Active Directory Knowledge: Administering a Windows 2000 Directory Service Infrastructure
Proving that you're ready to implement Active Directory requires a deep understanding of Group Policy, Domains, OUs and DNS.
by Alan R Carter
10/1/2000 --
 |
|
|
| Exam |
|
|
|
Implementing Active Directory (70-217) |
|
| Certification, Vendor |
|
|
|
MCSE 2000 (core exam), Microsoft |
|
| Status |
|
|
|
Live (Note: Beta version was reviewed for this article.) |
|
| Reviewer's Rating |
|
|
|
"To pass this one, be sure that Group Policy is your old, well used and thoroughly understood friend." |
|
| Test Information |
|
|
|
Adaptive format, multiple-choice questions, $100. |
|
| Who Should Take This Exam? |
|
|
|
Anyone pursuing the Windows 2000 track of the MCSE certification. |
|
| What Classes Prepare You? |
|
|
|
If already NT 4.0 certified, take class #1560. New MCSEs should take classes #2151, #2152 and #2154. |
|
| Test Objectives URL |
|
|
|
http://www.microsoft.com/ trainingandservices/exams/ examasearch.asp?PageID= 70-217 |
|
|
|
|
|
|
|
|
|
|
|
|
|
I'm pleased with what I've seen of the Windows 2000 MCSE exams. They're difficult enough to enhance the value of the MCSE certification, yet not excessively difficult to pass--if you have experience with the product and know how to use it to accomplish the tasks specified by the exam's objectives. This exam covers the essence of Win2K: Active Directory. If you're thoroughly comfortable with all aspects of AD and how to configure it, then you should be able to prove it to the world by passing this exam! If you have any weak areas, especially in the Group Policy arena, then you might want to spend some more time with the product.

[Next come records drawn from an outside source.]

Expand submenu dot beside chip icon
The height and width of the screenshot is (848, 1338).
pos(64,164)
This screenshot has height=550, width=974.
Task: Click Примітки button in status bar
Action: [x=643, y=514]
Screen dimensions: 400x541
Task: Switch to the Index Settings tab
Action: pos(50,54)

The beta exam I took consisted primarily of multiple-choice questions, however, for the most part, they were fairly long. There was enough text in many of the questions to require me to scroll down just to finish reading the question and select an answer. I recommend you read the entire question and all of the answers. Many times I almost selected an answer and then noticed that the one below it was actually the correct answer because I had misread the one I was about to select.
The test objectives for this exam include:
- Installing, configuring, and troubleshooting Active Directory.
- Installing, configuring, managing, monitoring, and troubleshooting DNS for AD, change and configuration management, and AD security solutions. Managing, monitoring, and troubleshooting Certificate Services and Network Address Translation (NAT).
- Managing, monitoring, and optimizing the components of AD.
Installation and Configuration of AD
Wow! This sounds like a pretty comprehensive objective! Actually, it really only covers two areas--installing, configuring, and troubleshooting the components of AD, and backing up and restoring AD.
The components of AD covered by this section include most of the structural elements such as sites, subnets, site links, site link bridges, and so forth. This is primarily a list of all of the AD elements associated with replication. Don't try to skimp on your preparation for this part of the exam or you'll miss some of these questions. Also, make sure that you not only know how to create and configure each of the AD elements, but also know when to use each.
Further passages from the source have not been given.